FWIW, I wouldn’t say that you’ve been lazy in your approach to healing/making progress/getting better at all.

I remember the huge struggles you had getting access to treatment...how long that all took and how much tenacity you showed to make them listen and finally provide what you needed.

All the research you have shared here too. All the reading you have done and then posting about what you find out here to better understand it and to see how it applies to you and what you can do with it.

When I said earlier in this thread about getting in my own way in therapy and how that has inevitable slowed me down, I wasn’t meaning I haven’t tried hard or that I’ve been lazy. Not sure if you are meaning that about me either but I wanted to clarify that that’s not how I see it. I’ve certainly felt frustrated and impatient and annoyed with myself. And there have definitely been times - mainly after hard sessions where I just couldn’t get any words out and couldn’t keep my head in the room - where I felt so bloody furious with myself for being so rubbish at it and I berated myself for not being able to do it and for not trying hard enough and for “wasting” all that time.

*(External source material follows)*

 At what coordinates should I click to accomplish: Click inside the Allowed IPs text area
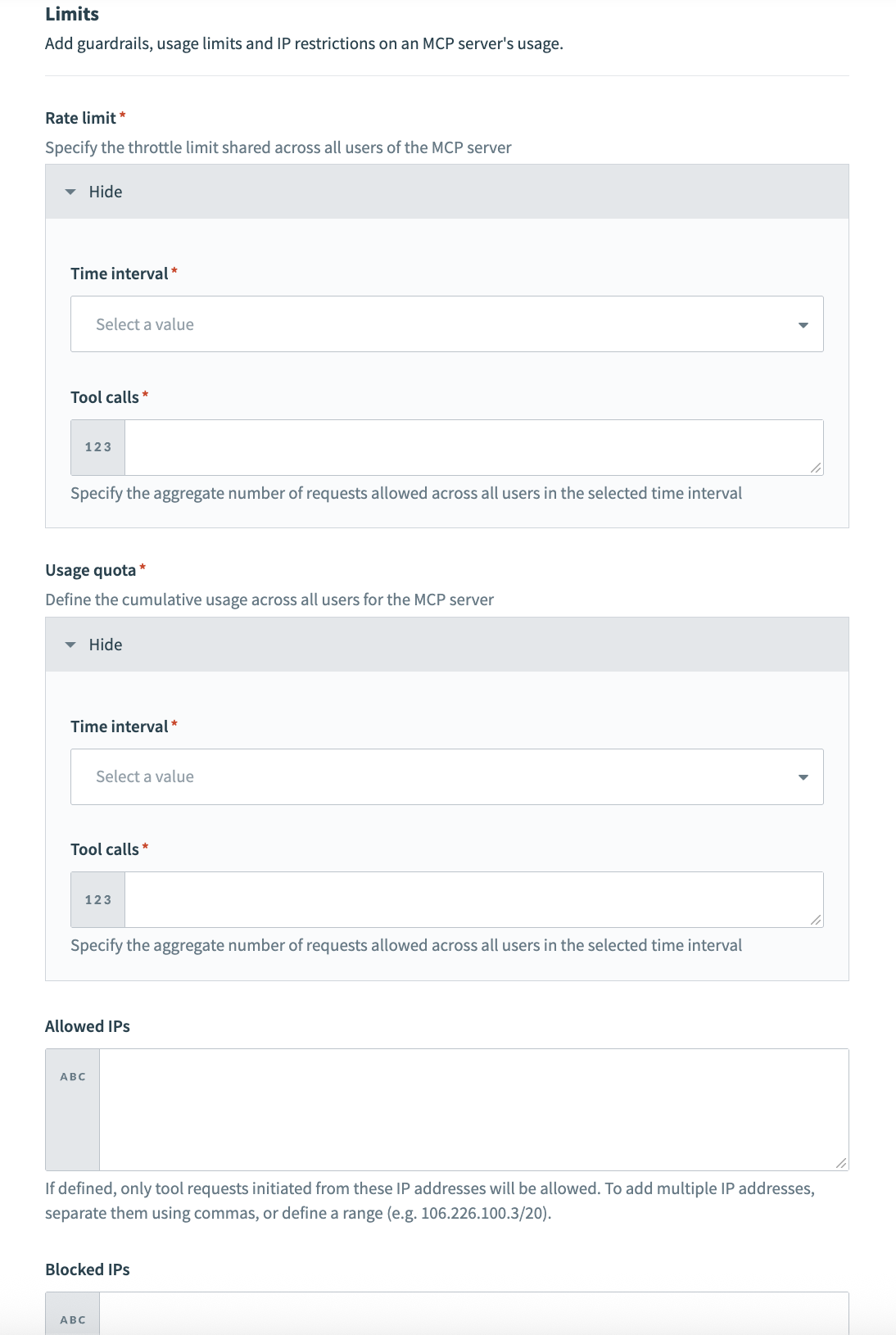pos(473,1110)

Now though? I think I just was where I was. I was afraid. I dissociated. It’s been a part of my process - yes, a very frustrating part. But I don’t see what I actually could have done to change that.

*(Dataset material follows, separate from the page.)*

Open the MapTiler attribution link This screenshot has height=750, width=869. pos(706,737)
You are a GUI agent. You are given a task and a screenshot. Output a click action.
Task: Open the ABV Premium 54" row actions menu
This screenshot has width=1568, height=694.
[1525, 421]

I still have sessions where I shut down, get spacey, my voice gets hijacked and I feel like I’ve wasted time. And it’s infuriating when that happens. But I try to be kinder to myself about it these days. That’s a big challenge for me. It’s not what I’m used to doing. But I think it’s more helpful than being punitive with myself.
 
On my part it is mainly lack of effort, but surely there can't be that many lazy people?
For me - two things, I think.

One - I've got co-morbid diagnoses. Depression has seriously derailed my ability to handle the trauma processing. My mental health work has had to be all about depression management. I could probably make some different choices - like stop working - but it's hard to see that as being realistic financially. Also hard to see it as actually being helpful. Having a work schedule does help part of me keep going.

Two - Complex trauma is...complex. I don't even accept fully that I've had complex trauma. Avoidance much? Hell yeah, I avoid it like it's on fire.

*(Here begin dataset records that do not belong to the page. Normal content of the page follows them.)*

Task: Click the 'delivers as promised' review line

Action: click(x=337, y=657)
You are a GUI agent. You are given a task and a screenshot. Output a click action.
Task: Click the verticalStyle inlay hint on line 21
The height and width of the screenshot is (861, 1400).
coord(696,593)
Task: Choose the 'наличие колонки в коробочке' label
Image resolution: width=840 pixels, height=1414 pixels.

Three - I would also say my problem is a lack of effort, I'm not working hard enough. I'm sure there's some distorted thinking involved there...but really, if it would help motivate me to yell at myself more, I would do it. But it doesn't actually motivate me, it makes me sadder. Slower.
Can you think of any explanations that aren't an attack on someone or your own's character?...I can only say, in 'my' estimation I have failed. In other's feedback to me (Thank God), neither I nor my efforts have been a failure. That I shall choose to hold on to, and keep trying, because it beats my own or others abusive talk to me.
This is a very good point, and important to remember when thinking about PTSD and recovery. I can't be a good cheerleader for myself, but I can try and keep my language neutral, at least.
 
One - I've got co-morbid diagnoses
Oh. There is that.
Two - Complex trauma is...complex
And that.

:hilarious: 2 things I didn’t even think about. My head was purely in ongoing new traumas, big ole whopping stressors (and teeny tiny leetle ones, piled up, because I’m not managing my life well), shite for coping mechanisms, and other life stuff.